A LOUD GRINDING NOISE disturbed neighbors near the 52nd Ave. block of SE Foster at 10 pm on June 21. Looking outside, they saw an eerie orange hue lighting up the sky.
The Dougy Center, a nationally recognized institution for grieving children and families, had been set ablaze and was burning with a furious noise that one witness describes as sounding "like a chainsaw." Orange flames surged from the building as firefighters struggled to extinguish it. The center's records were destroyed, the building was reduced to a charred shell, and the families who relied on it had another reason to grieve.
This was just the latest in a string of mysterious fires in the area that have residents worried a serial arsonist is in the neighborhood.
"We're afraid we're next," says Pete Sweeney, a construction worker who lives on the same block as the Dougy Center. He says people living nearby are increasingly upset and concerned as rumors of suspicious fires spread as quickly as the fires themselves.
According to records from the Portland Fire and Rescue Bureau, there were two dumpster fires in neighborhoods surrounding the Dougy Center in May. One was at an apartment complex on SE Woodstock, and another at a pharmacy on Foster. The same month, the recycling bin of a nearby professional building housing a law firm and a chiropractic clinic was lit up. The fire spread to the building, scorching the law firm's office, but leaving the clinic undamaged.
"I really didn't believe it," says Theresa King, a chiropractic physician at the clinic who is considering getting motion-detecting light sensors. The clinic has stopped leaving its recycling outside, she says.
Still, the most baffling of the string of fires in the area have been those that occurred at the Dougy Center. Prior to the June blaze that caused the center to close its doors, it had two smaller fires set on the premises. In March, someone filled a soda can with a flammable liquid and set it aflame on the center's back porch—the fire didn't do much damage, but a second fire destroyed a play structure in the backyard of the center, prompting administrators to install motion-detector spotlights and post flyers around the neighborhood soliciting information and warning neighbors to keep on the lookout.
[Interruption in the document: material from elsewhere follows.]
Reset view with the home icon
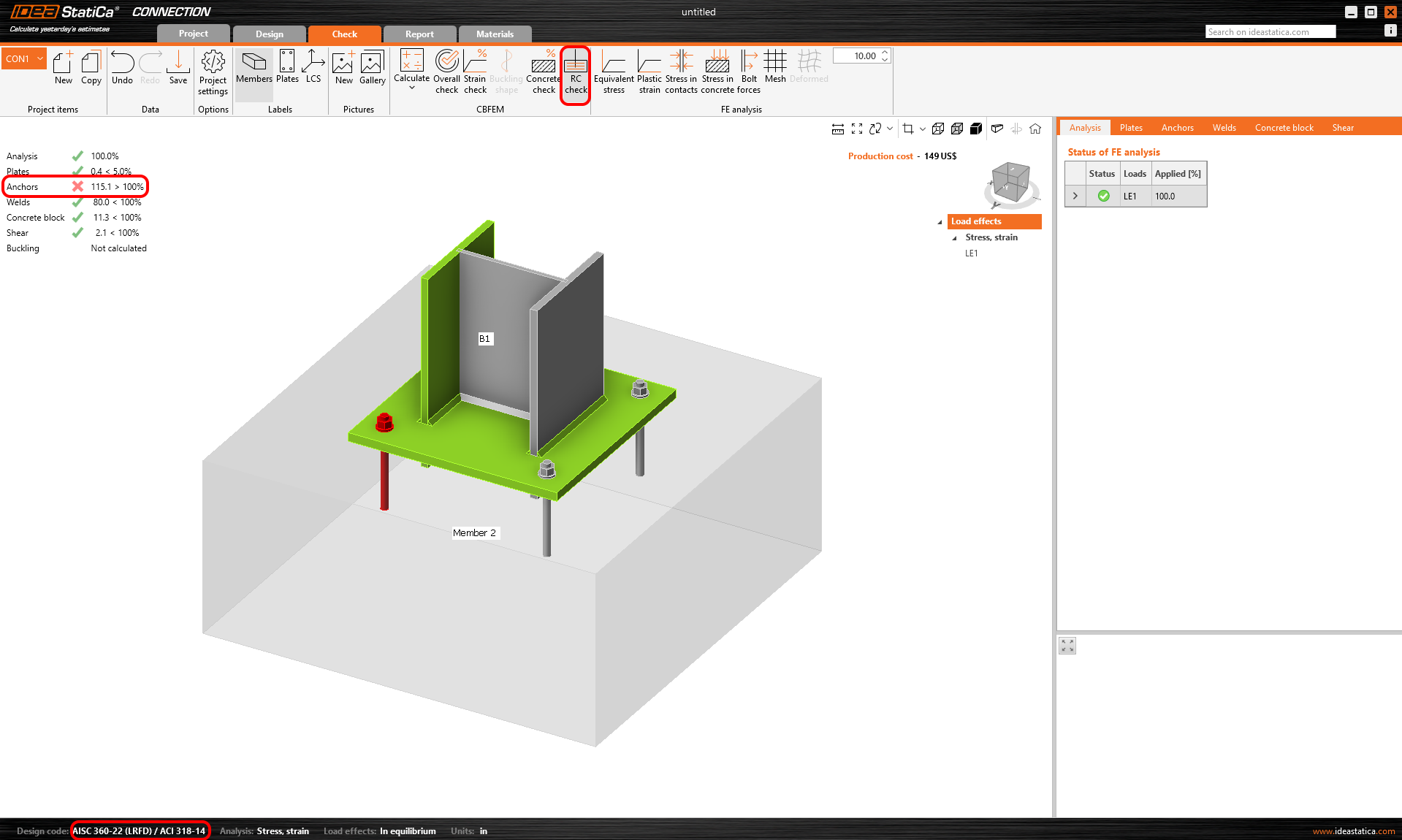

These efforts proved futile when the June fire set outside the center spread to the first and second floors, rendering them unusable. A blue tarp now covers its singed northeast corner, while a chain-link fence and yellow tape border the center. Boards cover its doors and window. A small shrine of flowers and stuffed animals sits outside the ravaged building.
"It's added another layer of grief," says Marcia Director, the coincidentally named director of development for the Dougy Center.
Director says the fire has been hard on families and children who use the center to cope with the loss of a loved one. It now operates out of a small administrative building next door that survived the blaze.
Lieutenant Allen Oswalt of the Fire and Rescue Bureau says they are investigating the fires as arson.
Since the fire at the center, rumors have been circulating about other small fires in the area: Oswalt says he's heard murmurs about residents experiencing strange fires in their garbage cans. However, he is unable to elaborate because most have gone unreported. He notes that these fires might be little more than someone carelessly flicking a cigarette butt in the garbage, and that there are mysterious fires all over the city during the summer months that may or may not be related.
In the meantime, neighbors are anxiously hoping that the strange pattern of fires has stopped.
"It's very concerning," says Jennifer Hoenigman, another witness of the fire at the Dougy Center. "We stayed home for Fourth of July."